If the first reason religious violence appals us is the unreasoning intensity it brings to human conflict, the second is that there is a terrible contradiction at its heart. It is a contradiction that unbelievers often see more clearly than believers. The name of the contradiction is God. Most religions are based on the claim that God is the supreme reality. And that he is the author of their moral code. They may have different ways of putting it, but they all see God as the universal parent. Humans are God’s children. As the New Testament says, in God ‘we live and move and have our being’.

But if we are all God’s children, why does God spend so much time in history ordering one branch of his universal family to wipe out another branch? Why did his love for his Jewish children have to be expressed by the extermination of his Palestinian children? Why did he later abandon his Jewish children in favour of his Christian children and encourage his new favourites to torment their older siblings? Why did he order his Muslim children who worship him as One to persecute his pagan children who worship him as Many? Why is there so much violence in religious history, all done by groups who claim God is on their side?

Unless you are prepared to believe that God actually plays favourites like some kind of demented tyrant, then there are only two ways out of this dilemma. The obvious one is to decide that there is no God. What is called God is a human invention used, among other things, to justify humankind’s love of violence and hatred of strangers. Getting rid of God won’t solve the problem of human violence but it will remove one of its pretexts.

But if you don’t want to abandon God then you have to do some hard thinking. You have to ask yourself what is more likely: that God is the kind of homicidal maniac religion often makes him out to be? Or that religion has got God wrong and confuses its own cruelty with his will? If you decide it is more likely that religion has misunderstood God than that God is the monster its preachers sometimes make him out to be then you have a problem.
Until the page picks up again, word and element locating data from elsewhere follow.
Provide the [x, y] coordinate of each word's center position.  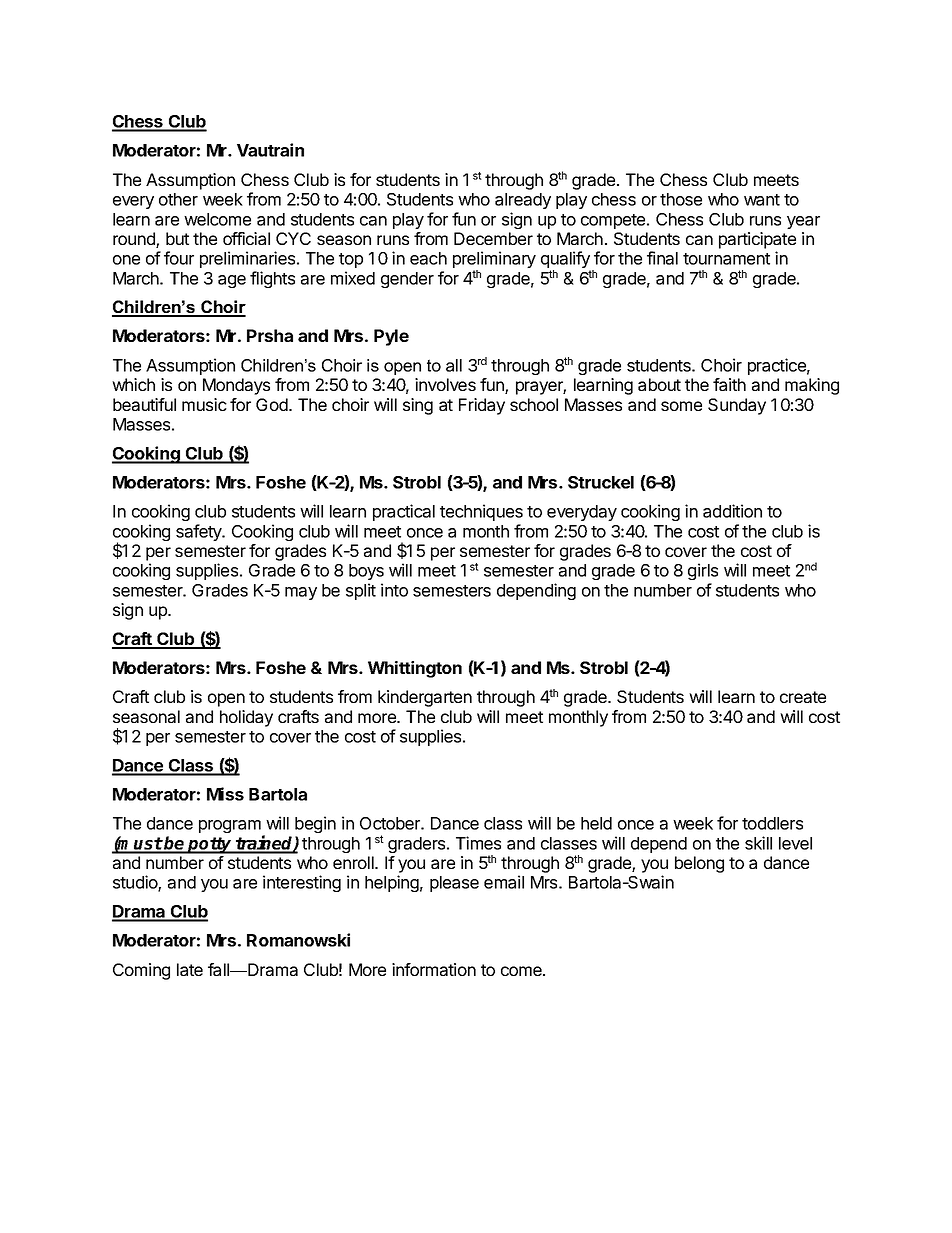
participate [757, 240]
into [394, 590]
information [434, 969]
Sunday [737, 406]
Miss [225, 794]
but [177, 238]
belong [699, 864]
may [301, 593]
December [493, 238]
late [190, 969]
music [204, 404]
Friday [482, 406]
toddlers [772, 823]
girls [703, 571]
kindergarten [425, 698]
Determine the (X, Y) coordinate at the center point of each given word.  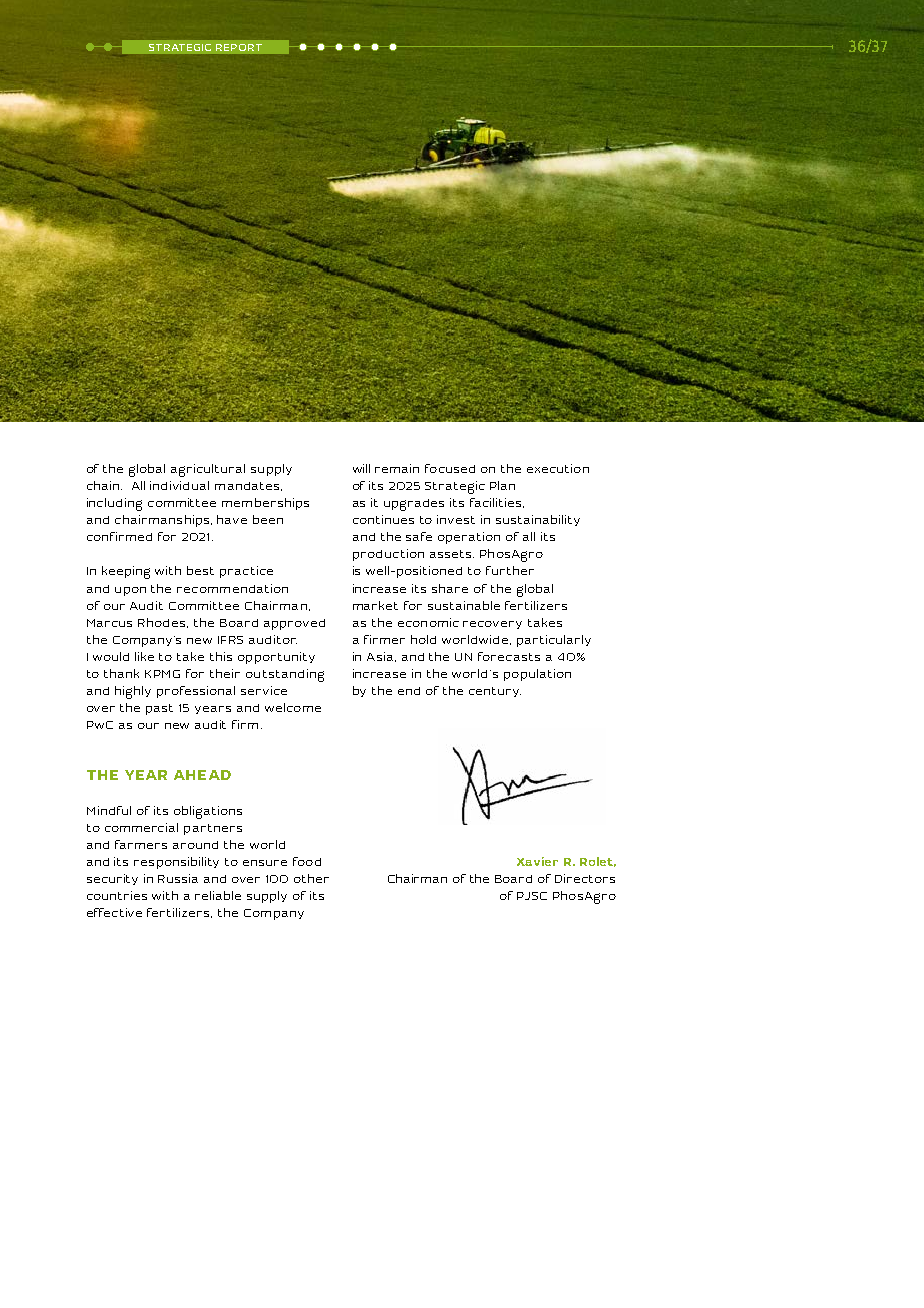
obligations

It turns out that religion may be a greater enemy of God than atheism. Atheism says God doesn’t exist. If God does exist he is more likely to be amused than outraged by the atheist’s impudence. The atheist will learn soon enough! But if God is not a monster then he is unlikely to be amused by religious teachers who make him out to be one. So we arrive at the conclusion that though religion claims to reveal the true nature of God to the world, a lot of the time it is actually hiding God behind the thick fog of its own cruelty.